Negative political ads fill vacuum of visionary thinking
It has been fascinating to eye-witness one of the most negative advertising campaigns in the nation – Connecticut’s race for Governor.
It is popular wisdom to decry the negativity and say that it doesn’t work on “me.” But, of course, the data show that it indeed does work on “me.”
In the absence of a compelling and visionary message that distinguishes a candidate, the typical person looks for something on which to base his/her decision. And surprise, surprise, negative accusations break through more than visionary platitudes. And so off it goes – candidate A characterizes his/her opponent, candidate B responds, the attacks become more and more acerbic.

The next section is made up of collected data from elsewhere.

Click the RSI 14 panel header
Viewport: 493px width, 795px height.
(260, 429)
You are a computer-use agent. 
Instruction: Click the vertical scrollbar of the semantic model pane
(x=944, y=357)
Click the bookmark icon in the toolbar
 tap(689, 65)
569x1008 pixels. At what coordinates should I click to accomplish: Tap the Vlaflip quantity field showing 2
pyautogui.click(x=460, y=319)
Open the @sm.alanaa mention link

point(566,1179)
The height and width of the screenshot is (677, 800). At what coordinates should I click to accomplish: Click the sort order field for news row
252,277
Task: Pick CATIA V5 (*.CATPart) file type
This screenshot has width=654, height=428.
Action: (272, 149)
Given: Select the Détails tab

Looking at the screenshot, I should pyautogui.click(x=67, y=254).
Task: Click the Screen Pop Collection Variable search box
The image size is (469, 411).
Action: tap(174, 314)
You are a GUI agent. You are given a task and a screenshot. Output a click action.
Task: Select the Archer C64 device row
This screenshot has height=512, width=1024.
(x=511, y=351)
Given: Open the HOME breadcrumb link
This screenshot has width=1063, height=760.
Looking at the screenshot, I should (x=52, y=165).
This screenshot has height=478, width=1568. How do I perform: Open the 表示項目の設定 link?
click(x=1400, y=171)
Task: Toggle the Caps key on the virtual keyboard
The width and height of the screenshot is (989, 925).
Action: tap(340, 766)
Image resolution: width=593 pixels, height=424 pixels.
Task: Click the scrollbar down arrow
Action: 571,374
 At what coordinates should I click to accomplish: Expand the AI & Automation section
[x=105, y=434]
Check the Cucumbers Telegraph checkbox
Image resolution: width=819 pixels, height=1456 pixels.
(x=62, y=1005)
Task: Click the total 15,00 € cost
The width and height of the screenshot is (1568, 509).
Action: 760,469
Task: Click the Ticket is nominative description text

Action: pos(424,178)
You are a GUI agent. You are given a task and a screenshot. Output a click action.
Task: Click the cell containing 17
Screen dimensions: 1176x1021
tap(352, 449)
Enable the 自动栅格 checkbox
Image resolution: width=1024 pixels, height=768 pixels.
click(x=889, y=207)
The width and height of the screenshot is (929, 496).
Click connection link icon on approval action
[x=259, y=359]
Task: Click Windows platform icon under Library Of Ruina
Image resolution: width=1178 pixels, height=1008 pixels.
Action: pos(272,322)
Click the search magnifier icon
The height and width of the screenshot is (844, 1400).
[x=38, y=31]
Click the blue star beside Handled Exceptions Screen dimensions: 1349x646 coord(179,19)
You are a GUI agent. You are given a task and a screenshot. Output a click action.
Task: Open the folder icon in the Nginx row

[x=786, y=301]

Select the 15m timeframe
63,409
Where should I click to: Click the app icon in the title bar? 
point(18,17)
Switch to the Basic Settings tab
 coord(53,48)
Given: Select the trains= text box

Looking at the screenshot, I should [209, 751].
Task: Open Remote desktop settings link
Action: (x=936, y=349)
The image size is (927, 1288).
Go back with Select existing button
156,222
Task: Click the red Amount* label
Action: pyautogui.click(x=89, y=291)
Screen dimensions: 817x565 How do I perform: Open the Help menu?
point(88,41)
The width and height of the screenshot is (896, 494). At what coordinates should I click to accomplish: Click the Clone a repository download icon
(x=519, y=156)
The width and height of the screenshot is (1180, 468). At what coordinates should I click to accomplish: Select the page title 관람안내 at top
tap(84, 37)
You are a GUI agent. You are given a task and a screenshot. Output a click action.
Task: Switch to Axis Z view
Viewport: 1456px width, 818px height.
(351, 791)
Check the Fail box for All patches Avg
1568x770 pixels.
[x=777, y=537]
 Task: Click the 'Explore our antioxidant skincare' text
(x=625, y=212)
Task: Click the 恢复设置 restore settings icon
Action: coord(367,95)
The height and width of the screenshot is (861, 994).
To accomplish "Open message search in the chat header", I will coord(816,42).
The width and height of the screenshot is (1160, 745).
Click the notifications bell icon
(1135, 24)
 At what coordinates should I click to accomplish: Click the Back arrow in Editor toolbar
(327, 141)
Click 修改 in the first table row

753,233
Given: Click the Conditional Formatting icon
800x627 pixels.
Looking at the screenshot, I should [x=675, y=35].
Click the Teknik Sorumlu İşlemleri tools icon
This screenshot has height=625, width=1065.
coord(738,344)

I was recently speaking with one of our state senators, Kevin Kelly, on the subject and it was his view that there is great opportunity for a leader who can come forth with a clear and compelling vision for the future. He cited both Ronald Reagan and Bill Clinton as leaders who were able to articulate such a vision.
To put words in Kevin’s mouth, the negative advertising is perhaps a symptom of a lack of vision and leadership. If I can’t sell myself based on a clear picture of where I want to lead the state/country, then I guess I have to fall back on demeaning my opponent to make him appear less appealing than me.
The true irony is that all of this demeaning has worked!
The negative ads have convinced us. We agree with you. The other guy is petty, incompetent, a liar, unprincipled, radicalized, evasive and a crook. Oh, and by the way, we see the winner as pretty much all of those things too, but just a little less so.
Could this be a least a partial cause of the unprecedented low approval ratings for both parties? As Benjamin Franklin said in Poor Richard’s Almanac, “He that lieth down with dogs shall rise up with fleas.”
Charlie Mason is chief executive officer of Mason, Inc., a brand strategy and marketing communications firm in Bethany.